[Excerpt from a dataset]
——————

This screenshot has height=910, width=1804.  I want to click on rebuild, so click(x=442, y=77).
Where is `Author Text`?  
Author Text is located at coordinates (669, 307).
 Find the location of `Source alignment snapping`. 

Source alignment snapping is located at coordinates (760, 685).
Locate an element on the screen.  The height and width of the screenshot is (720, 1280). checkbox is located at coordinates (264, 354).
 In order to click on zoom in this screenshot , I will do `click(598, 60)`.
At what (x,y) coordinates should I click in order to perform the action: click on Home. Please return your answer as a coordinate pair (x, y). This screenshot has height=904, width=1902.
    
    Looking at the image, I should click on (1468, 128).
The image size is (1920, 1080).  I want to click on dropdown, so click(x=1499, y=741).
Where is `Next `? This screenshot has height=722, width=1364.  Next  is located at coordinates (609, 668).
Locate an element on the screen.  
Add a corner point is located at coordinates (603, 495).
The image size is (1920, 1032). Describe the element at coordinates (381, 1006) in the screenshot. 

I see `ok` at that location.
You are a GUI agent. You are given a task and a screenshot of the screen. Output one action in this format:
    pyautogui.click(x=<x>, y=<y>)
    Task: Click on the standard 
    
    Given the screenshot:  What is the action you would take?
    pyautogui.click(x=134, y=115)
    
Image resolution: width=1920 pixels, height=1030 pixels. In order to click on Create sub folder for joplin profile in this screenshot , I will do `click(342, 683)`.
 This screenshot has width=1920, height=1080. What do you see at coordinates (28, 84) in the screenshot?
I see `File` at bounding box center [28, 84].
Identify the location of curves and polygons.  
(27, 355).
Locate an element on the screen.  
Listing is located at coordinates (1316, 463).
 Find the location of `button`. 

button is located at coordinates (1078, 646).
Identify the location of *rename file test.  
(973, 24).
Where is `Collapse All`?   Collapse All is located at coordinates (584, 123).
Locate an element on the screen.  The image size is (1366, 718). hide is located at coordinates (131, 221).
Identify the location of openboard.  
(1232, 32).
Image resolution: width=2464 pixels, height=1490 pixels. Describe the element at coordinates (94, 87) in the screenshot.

——————

* [Given exercise]:
Output every item above again word for word, keeping each line and its spacing unchanged.

* [Answer to the exercise]:
This screenshot has height=910, width=1804.  I want to click on rebuild, so click(x=442, y=77).
Where is `Author Text`?  
Author Text is located at coordinates (669, 307).
 Find the location of `Source alignment snapping`. 

Source alignment snapping is located at coordinates (760, 685).
Locate an element on the screen.  The height and width of the screenshot is (720, 1280). checkbox is located at coordinates (264, 354).
 In order to click on zoom in this screenshot , I will do `click(598, 60)`.
At what (x,y) coordinates should I click in order to perform the action: click on Home. Please return your answer as a coordinate pair (x, y). This screenshot has height=904, width=1902.
    
    Looking at the image, I should click on (1468, 128).
The image size is (1920, 1080).  I want to click on dropdown, so click(x=1499, y=741).
Where is `Next `? This screenshot has height=722, width=1364.  Next  is located at coordinates (609, 668).
Locate an element on the screen.  
Add a corner point is located at coordinates (603, 495).
The image size is (1920, 1032). Describe the element at coordinates (381, 1006) in the screenshot. 

I see `ok` at that location.
You are a GUI agent. You are given a task and a screenshot of the screen. Output one action in this format:
    pyautogui.click(x=<x>, y=<y>)
    Task: Click on the standard 
    
    Given the screenshot:  What is the action you would take?
    pyautogui.click(x=134, y=115)
    
Image resolution: width=1920 pixels, height=1030 pixels. In order to click on Create sub folder for joplin profile in this screenshot , I will do `click(342, 683)`.
 This screenshot has width=1920, height=1080. What do you see at coordinates (28, 84) in the screenshot?
I see `File` at bounding box center [28, 84].
Identify the location of curves and polygons.  
(27, 355).
Locate an element on the screen.  
Listing is located at coordinates (1316, 463).
 Find the location of `button`. 

button is located at coordinates (1078, 646).
Identify the location of *rename file test.  
(973, 24).
Where is `Collapse All`?   Collapse All is located at coordinates (584, 123).
Locate an element on the screen.  The image size is (1366, 718). hide is located at coordinates (131, 221).
Identify the location of openboard.  
(1232, 32).
Image resolution: width=2464 pixels, height=1490 pixels. Describe the element at coordinates (94, 87) in the screenshot.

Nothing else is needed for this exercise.